Problem set:
#1 Reproduce the part of the CsQuery thread that begins at the words "If that is not" and stops after "at some level.".
#2 Write the next part of the CsQuery thread, picking up after its final sentence.

I am not sure what the context is, are you preprocessing the files for some reason? If you are using it in real time, what I normally do with MVC is intercept the HTML stream after the razor engine is done with it. There are a number of ways you could do this, e.g. with a custom view/view engine. Simple example of doing this:

http://stackoverflow.com/questions/8642148/how-to-intercept-view-rendering-to-add-html-js-on-all-partial-views

Example of inserting CsQuery in in the middle of the output process:

// views can override this method to be notified that the output has been parsed into "Dom" 
// and can now be manipulated
protected virtual void OnCsQueryRender() {

}

protected CQ Dom {get;set;}
protected override void RenderView(ViewContext viewContext, TextWriter writer, object instance
{
    var sb = new StringBuilder();
    var sw = new StringWriter(sb);

    // render the view into out local writer
    base.RenderView(viewContext, sw, instance);
    Dom  = CQ.Create(sb.ToString());

   // notify client code that "Dom" has been created & it can do stuff
   OnCsQueryRender();

   // write it to the output stream
   writer.Write(Dom.Render());
}

If that is not what you need to do -- and you really need to parse razor formatted files BEFORE the engine does it's thing - I can see what would be involved in updating the parser with that option. It's probably not completely simple though, since as it is now, everything is pure HTML, and bounded by carat tags. Even though I just need to ignore it, this would change input handling significantly since the parser has to be able to recognize when a razor syntax block has been closed, meaning I have to actually parse it at some level.

joecoolish commented 12 years ago

Thank you for your response!

My usage is actually for a "Code Cleanup" utility that I'm developing. I have several MVC projects that I want to clean up, mainly move all inline style markup to a CSS class as well as make any bind-* attributes be added dynamically by jQuery.

http://stackoverflow.com/questions/10558483/automate-text-replace-in-visual-studio

That is a better explaination of what I'm trying to do.

I figured that I could either make a ton of Regex's, or utilize something that handles the actual DOM.

Data rows:
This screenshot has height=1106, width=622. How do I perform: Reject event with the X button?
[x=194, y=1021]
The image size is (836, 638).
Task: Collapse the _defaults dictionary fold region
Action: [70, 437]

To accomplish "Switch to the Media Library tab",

Written answers:
#1
If that is not what you need to do -- and you really need to parse razor formatted files BEFORE the engine does it's thing - I can see what would be involved in updating the parser with that option. It's probably not completely simple though, since as it is now, everything is pure HTML, and bounded by carat tags. Even though I just need to ignore it, this would change input handling significantly since the parser has to be able to recognize when a razor syntax block has been closed, meaning I have to actually parse it at some level.

#2
As for extending the existing functionality, I am noticing that it is the DomElementFactory that handles the actual Html string parsing, is that correct? I haven't had time to really go through the code too much, but if you think it won't be too hard for me to extend the existing tokenizer to accept Razor syntax, I might go ahead and do it.

I figure I have about 2-3 hours of replacing text, so if it takes me 4-6 hours to develop this utility, it will be worth it. Especially since I'll be able to reuse it on any other new project I'm assigned to.

If you think the value of me adding Razor to the project isn't going to bring me much in terms of time saving, I'll start down the slippery slope of Regex.

Either way, thank you for your work. It is great to see a non-regex dom parser!

jamietre commented 12 years ago

It does seem like it would be a nice way to do it... trying to parse HTML of any substance with regex usually goes bad pretty quickly ;)

I think this would be a useful tool but in thinking about it a little more I bet it's not that trivial. You really would have to parse the razor syntax fully because you need to be able to identify not just razor, but more HTML inside a razor structure... and so on.

Unfortunately the html parser is the oldest part of this project and not the greatest code in the world; it's never really had much attention since day 1. It's pretty hard to understand, I mean, even for me, and I wrote it.I think if I were going to tackle this directly, I would start by rewriting the parser to use a lexical scanner instead of hardcoded rules that are designed only around HTML tags as it is now. There are already a lot of logic branches and I think it would get ugly really fast to add in a new set of rules that aren't based on the HTML tag structure.

I think a better option would be to take a two step approach, you could write a separate parser to replace all the razor code with placeholders that the HTML parser will just ignore, e.g.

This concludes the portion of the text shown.